The Company anticipates tooling expenditures to increase in the foreseeable
future, as it expands its product line offerings and enhances existing
platforms, but anticipates overall property, plant and equipment expenditures to
decrease slightly as compared to prior years due to no additional planned
leasehold improvements.

     The Company anticipates that its line of credit, anticipated operating cash
flows, and other potential financing sources should be sufficient to fund its
cash flow needs in 1999. The Company may also seek additional equity or debt
financing to fund expansion of products and service offerings. Cash requirements
for periods during and beyond the next twelve months depend on demand for the
Company's products, cash management operations and its rate of growth, among
other factors. There can be no assurances that additional financing will be
available, and if available, would be on terms favorable to the Company and
would not be dilutive to existing shareholders.

Year 2000

     The year 2000 issue is the result of computer programs using only the last
two digits to identify the year. These programs may not be able to interpret
dates beyond the year 1999, which could cause computer system failure or other
errors disrupting operations.
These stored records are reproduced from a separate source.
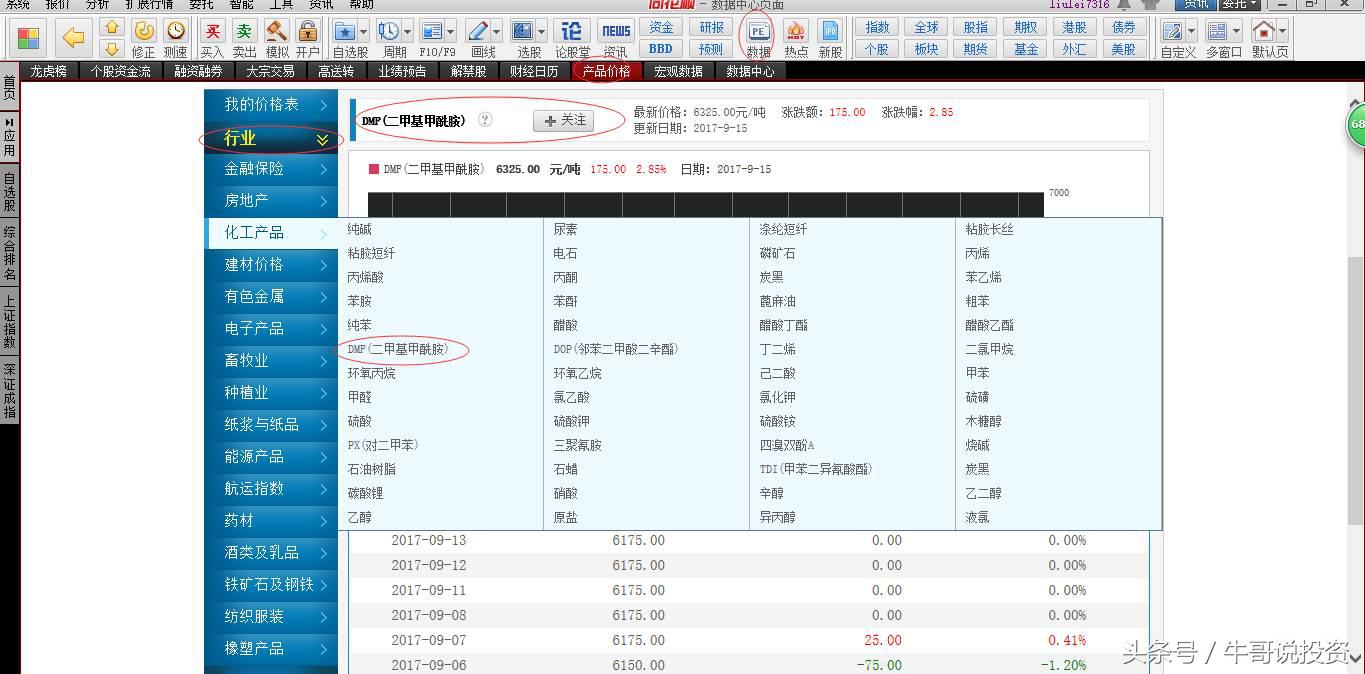Open the 多窗口 multi-window dropdown
Viewport: 1365px width, 674px height.
[1236, 30]
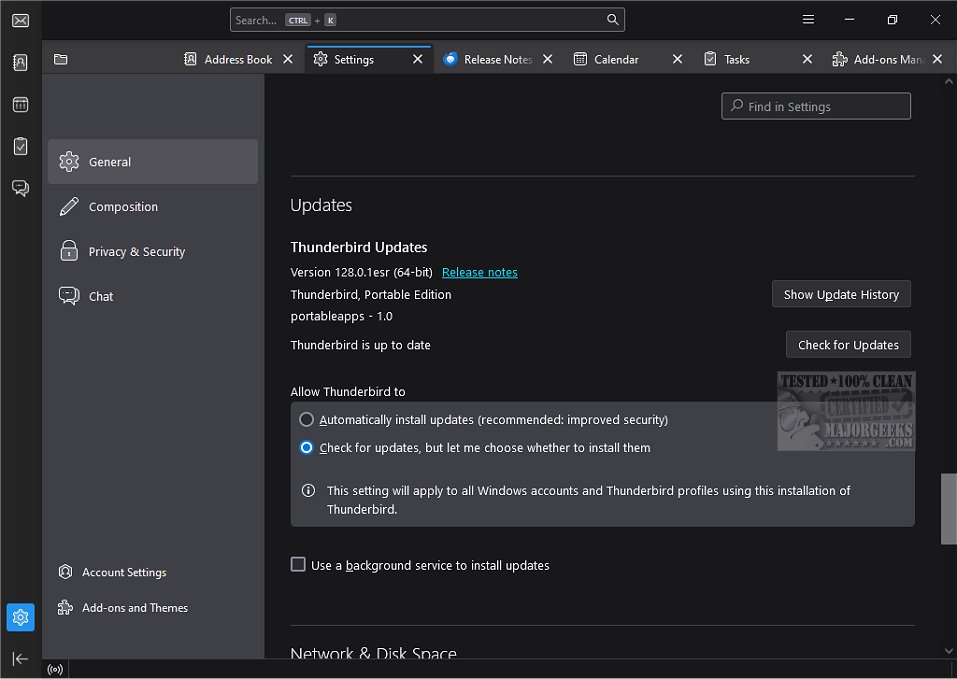Click the vertical scrollbar thumb
Screen dimensions: 957x679
coord(948,509)
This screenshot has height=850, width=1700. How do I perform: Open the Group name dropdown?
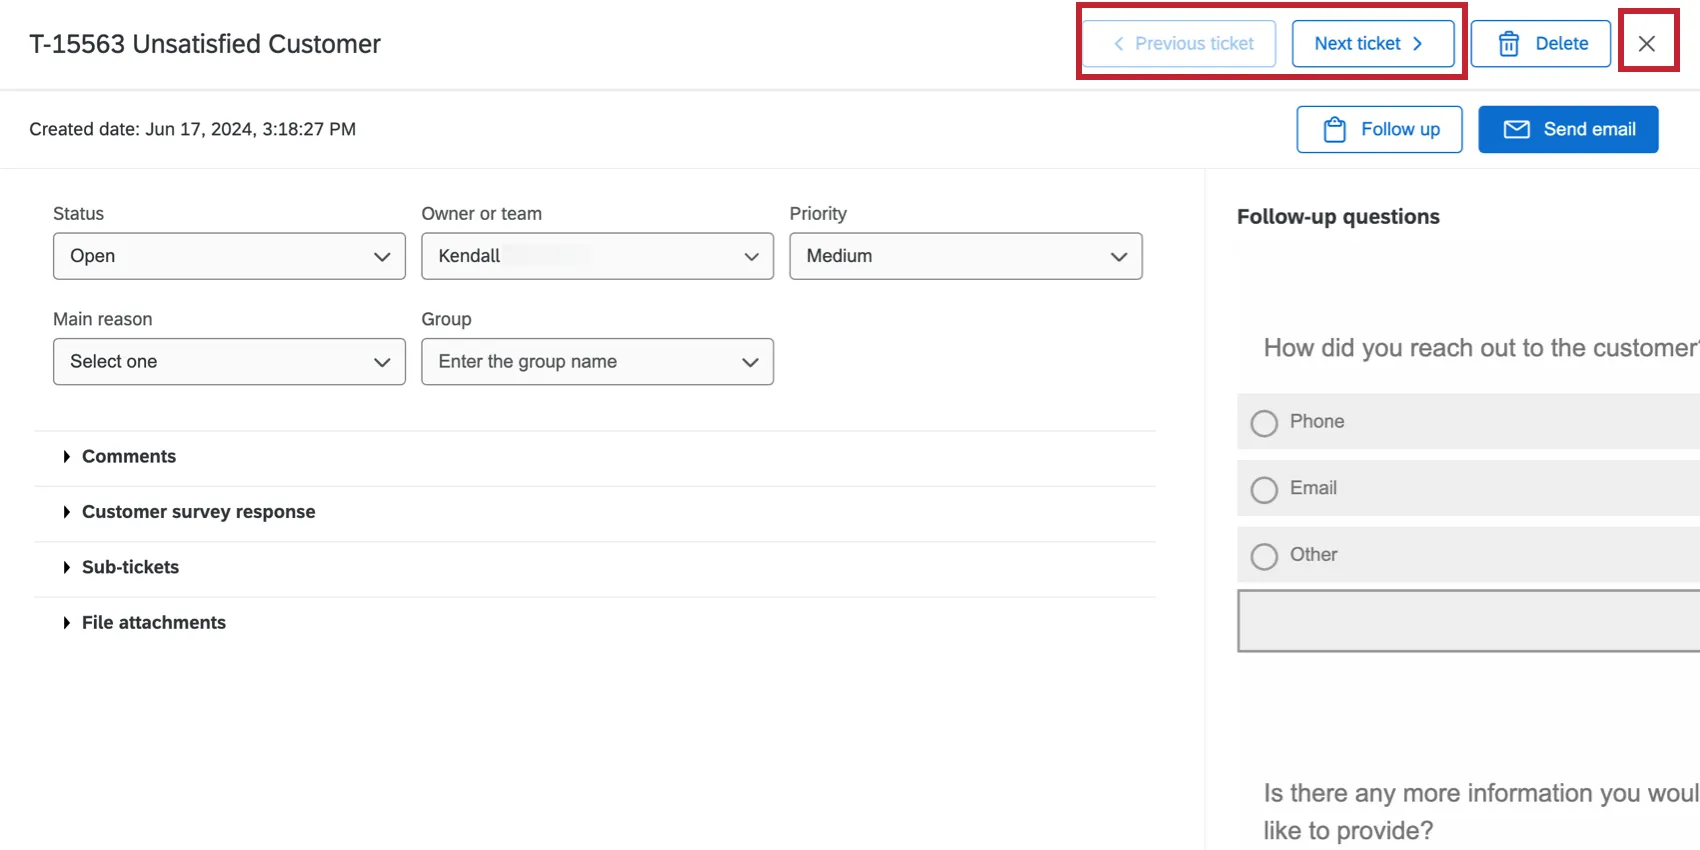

The Company is aware of the potential computing
difficulties that the issue presents for the Company's operations in the year
2000 and as a result, has established an internal team, reporting to upper
management, to address the issue. This team's focus includes the functioning of
the Company's products, internal computer systems and non-computer operations,
production processes, key vendors, vital business partners and critical
customers.
 
     The Company's major internal information systems software was upgraded
during the first quarter of 1998 to ensure year 2000 compliance and provide
enhanced systems capabilities. The total cost of the implementation was
$110,000. The Company plans to perform other minor upgrades to its software and
hardware by the end of the third quarter of 1999. Approximately 65% of the
expected costs associated with internal systems software alterations have been
incurred to date. The Company's internal production processes and
non-information systems software have been assessed and the Company believes
these items are year 2000 compliant.

     Management believes its current products are year 2000 compliant and is
offering updated configuration software for products shipped in prior periods.
Notification to customers of the availability of updated software has occurred
and re-notification of key customers will occur in the second quarter of 1999.
Associated costs are expected to be under $100,000. Approximately 85% of the
expected costs associated with ensuring that the Company's products are year
2000 compliant have been incurred to date.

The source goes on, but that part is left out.